Friday, January 13, 2012

My Aahan story


I've never been a gharghusla – Hindi slang for people who like packing up and going home as soon as they can. Still, I have no business sitting in the Express Building right now. Somehow, I can't haul ass off to my matchbox even though I need to pack for Chandigarh tomorrow.
Hanging around places I love after hours isn't new to me, yet I shouldn't be here tonight, I'm morally obligated to stuff a suitcase with woolies right now.
For the first time in three years, I have nothing to do on January 13, a date that's marked some of the most memorable moments in my life so far. This time last year, I was dancing away the last minutes of my final college festival. Aahan 2011 was ticking away to its conclusion. I was hugging my team, almost afraid to let them go. I hadn't planned for the end, it wasn't on the to-do list, had no mention in the diary.

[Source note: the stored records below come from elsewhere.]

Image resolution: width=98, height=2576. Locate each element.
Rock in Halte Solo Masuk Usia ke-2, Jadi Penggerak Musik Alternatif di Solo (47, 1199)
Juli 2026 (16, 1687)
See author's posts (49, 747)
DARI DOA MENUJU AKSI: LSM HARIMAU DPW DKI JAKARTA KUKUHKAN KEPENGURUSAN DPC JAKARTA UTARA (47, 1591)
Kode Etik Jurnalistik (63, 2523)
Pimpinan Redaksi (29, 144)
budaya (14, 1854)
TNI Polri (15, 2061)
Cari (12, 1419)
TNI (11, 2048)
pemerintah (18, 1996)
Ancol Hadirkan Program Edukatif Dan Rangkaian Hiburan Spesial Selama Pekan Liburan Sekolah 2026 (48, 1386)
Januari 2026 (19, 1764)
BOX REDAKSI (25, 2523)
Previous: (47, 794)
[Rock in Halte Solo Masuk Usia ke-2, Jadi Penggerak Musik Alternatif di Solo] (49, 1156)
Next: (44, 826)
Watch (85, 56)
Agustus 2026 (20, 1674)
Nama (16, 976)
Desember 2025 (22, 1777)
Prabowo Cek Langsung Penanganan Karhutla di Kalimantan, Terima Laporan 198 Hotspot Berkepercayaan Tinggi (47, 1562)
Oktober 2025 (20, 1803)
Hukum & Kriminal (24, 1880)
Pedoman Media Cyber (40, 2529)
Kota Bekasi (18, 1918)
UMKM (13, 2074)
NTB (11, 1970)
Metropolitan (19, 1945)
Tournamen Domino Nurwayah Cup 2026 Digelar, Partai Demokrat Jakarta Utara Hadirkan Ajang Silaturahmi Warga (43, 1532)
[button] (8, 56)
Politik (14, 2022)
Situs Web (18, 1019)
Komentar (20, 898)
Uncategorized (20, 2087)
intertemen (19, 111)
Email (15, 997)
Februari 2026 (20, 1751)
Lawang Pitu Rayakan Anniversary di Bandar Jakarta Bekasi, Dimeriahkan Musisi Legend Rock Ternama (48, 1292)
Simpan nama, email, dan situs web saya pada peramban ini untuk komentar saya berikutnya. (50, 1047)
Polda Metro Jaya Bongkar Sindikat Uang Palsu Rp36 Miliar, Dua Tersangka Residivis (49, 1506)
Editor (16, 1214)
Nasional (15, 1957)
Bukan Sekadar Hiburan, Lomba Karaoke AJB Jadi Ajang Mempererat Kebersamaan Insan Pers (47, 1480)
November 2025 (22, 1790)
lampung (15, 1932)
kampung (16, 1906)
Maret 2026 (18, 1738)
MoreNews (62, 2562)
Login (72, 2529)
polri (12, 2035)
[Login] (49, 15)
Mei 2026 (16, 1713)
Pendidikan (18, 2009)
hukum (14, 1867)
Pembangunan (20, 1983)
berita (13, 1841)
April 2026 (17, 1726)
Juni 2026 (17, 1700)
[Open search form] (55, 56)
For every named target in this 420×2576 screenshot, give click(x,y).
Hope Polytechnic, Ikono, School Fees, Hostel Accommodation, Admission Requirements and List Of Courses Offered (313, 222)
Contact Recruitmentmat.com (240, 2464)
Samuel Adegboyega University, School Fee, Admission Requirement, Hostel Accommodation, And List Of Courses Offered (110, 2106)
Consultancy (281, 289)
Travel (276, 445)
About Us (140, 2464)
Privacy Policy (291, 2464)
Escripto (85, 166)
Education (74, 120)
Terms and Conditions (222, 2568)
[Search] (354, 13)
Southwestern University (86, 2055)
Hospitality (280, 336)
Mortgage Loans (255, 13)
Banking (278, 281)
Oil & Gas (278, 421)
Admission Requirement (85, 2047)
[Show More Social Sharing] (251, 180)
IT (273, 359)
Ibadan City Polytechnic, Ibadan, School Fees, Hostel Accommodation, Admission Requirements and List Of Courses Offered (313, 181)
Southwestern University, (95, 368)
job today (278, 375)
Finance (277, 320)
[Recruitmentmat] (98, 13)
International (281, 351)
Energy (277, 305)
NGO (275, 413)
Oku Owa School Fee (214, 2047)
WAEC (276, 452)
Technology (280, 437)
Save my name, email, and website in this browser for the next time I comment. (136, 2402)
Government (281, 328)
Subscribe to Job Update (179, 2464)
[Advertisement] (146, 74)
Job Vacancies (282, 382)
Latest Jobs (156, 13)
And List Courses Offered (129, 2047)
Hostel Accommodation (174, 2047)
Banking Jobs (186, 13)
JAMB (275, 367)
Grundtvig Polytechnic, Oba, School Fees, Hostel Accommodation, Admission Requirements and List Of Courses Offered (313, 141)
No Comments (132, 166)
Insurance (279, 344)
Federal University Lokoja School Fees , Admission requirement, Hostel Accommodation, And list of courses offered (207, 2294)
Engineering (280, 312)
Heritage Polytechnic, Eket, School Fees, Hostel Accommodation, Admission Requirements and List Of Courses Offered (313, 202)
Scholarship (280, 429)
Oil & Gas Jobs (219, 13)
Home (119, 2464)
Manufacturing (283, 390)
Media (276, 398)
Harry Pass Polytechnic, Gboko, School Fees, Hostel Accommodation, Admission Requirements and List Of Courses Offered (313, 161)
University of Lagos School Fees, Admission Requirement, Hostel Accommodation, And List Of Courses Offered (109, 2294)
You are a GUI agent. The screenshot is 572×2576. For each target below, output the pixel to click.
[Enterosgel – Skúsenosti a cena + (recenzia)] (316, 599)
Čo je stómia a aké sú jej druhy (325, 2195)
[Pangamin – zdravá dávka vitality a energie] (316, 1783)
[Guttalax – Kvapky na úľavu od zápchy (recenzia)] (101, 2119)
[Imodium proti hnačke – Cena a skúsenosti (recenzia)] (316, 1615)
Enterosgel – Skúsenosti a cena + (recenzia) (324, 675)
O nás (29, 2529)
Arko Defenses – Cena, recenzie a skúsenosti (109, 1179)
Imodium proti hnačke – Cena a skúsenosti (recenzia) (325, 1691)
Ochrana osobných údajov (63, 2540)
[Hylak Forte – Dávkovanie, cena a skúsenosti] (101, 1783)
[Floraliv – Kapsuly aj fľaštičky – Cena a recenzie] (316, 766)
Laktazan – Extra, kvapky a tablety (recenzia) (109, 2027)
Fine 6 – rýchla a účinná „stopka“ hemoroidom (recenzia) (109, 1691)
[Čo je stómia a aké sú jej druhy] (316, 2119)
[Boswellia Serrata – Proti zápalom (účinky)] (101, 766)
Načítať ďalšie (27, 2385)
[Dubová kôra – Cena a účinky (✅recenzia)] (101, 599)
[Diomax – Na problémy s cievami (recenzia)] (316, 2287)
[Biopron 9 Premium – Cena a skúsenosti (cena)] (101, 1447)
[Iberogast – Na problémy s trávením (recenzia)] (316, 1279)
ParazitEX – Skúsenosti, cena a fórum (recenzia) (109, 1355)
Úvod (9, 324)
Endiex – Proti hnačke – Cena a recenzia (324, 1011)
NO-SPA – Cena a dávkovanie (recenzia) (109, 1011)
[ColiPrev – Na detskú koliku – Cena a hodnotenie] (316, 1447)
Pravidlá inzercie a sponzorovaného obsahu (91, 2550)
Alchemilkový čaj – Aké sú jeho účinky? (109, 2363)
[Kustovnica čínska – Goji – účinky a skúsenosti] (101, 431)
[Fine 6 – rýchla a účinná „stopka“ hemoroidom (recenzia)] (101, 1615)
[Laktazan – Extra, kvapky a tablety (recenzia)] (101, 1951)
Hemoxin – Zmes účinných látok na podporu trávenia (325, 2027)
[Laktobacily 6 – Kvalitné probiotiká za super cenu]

I miss the rush. I miss working towards a cause, I miss the jhing. I miss fighting to stay awake for three days of the showpiece and the last-minute certificate fiasco.
It's a little selfish to write about my time in aahan when the kids have pulled off a great show but it has to be done. I can't think of any other way to acknowledge the festival, no the movement on the one day when the hearts of all of UPG's Aahan-nites will sink and the Aahan-nation weeps out its eyes.
I've stayed back because I miss going back late. I'm nowhere close to drained, don't have a to-do list for when I get back home or the satisfaction of achievement or the spine-tingling realisation that midnight brings the festival one day closer.
I'm never going to experience that ever again. I don't want to either, that'd be corrupting my memories of Aahan, those five months when I walked all over Andheri in a hood that bore the legend – Srinath Rao, Literature Head. I've been wearing it the past three days like I wear my SNIFF pullover every September 16, but the pride's drained out of it. It's hanging limply like any piece of cloth.
I should have been there today, they'll never forgive me for being misssing. But this is their time. I'll go back to being a 21-year-old dinosaur that's retired from college festivals.